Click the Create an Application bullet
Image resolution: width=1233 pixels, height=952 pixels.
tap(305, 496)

--

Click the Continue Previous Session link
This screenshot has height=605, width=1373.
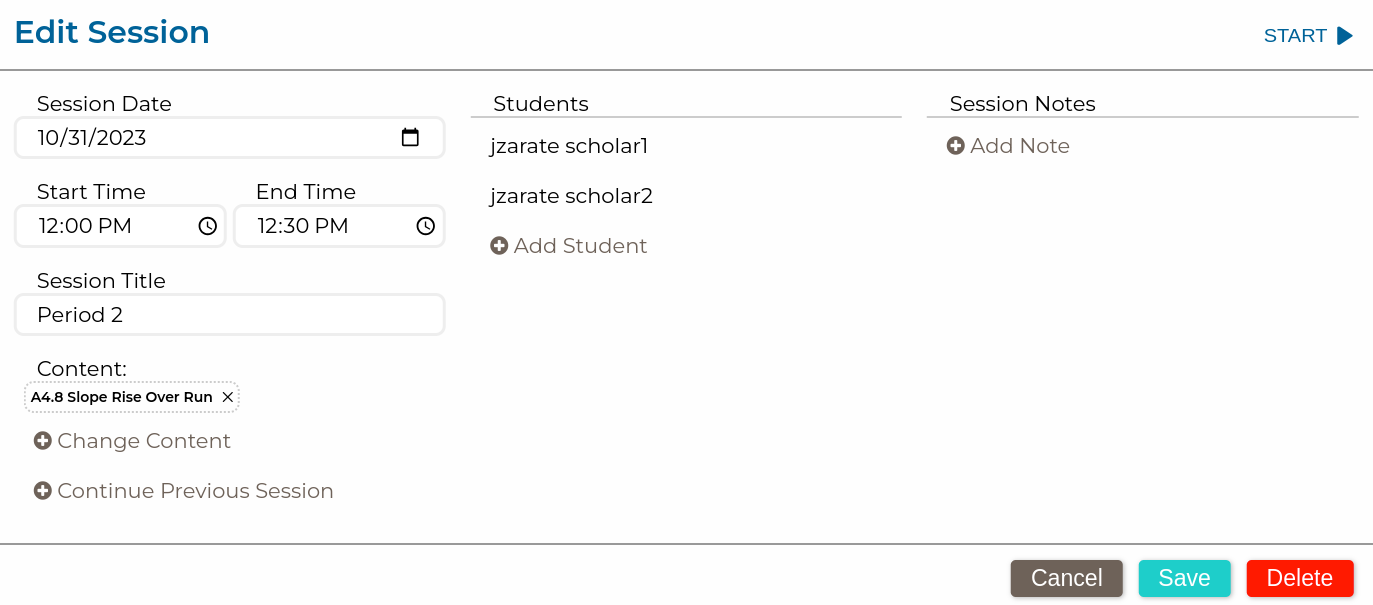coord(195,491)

→ **Problem description**:
Set down the lines from the one containing "Click the Create an Application bullet" through the one containing "tap(305, 496)", copying each without any change.

→ **Answer to the exercise**:
Click the Create an Application bullet
Image resolution: width=1233 pixels, height=952 pixels.
tap(305, 496)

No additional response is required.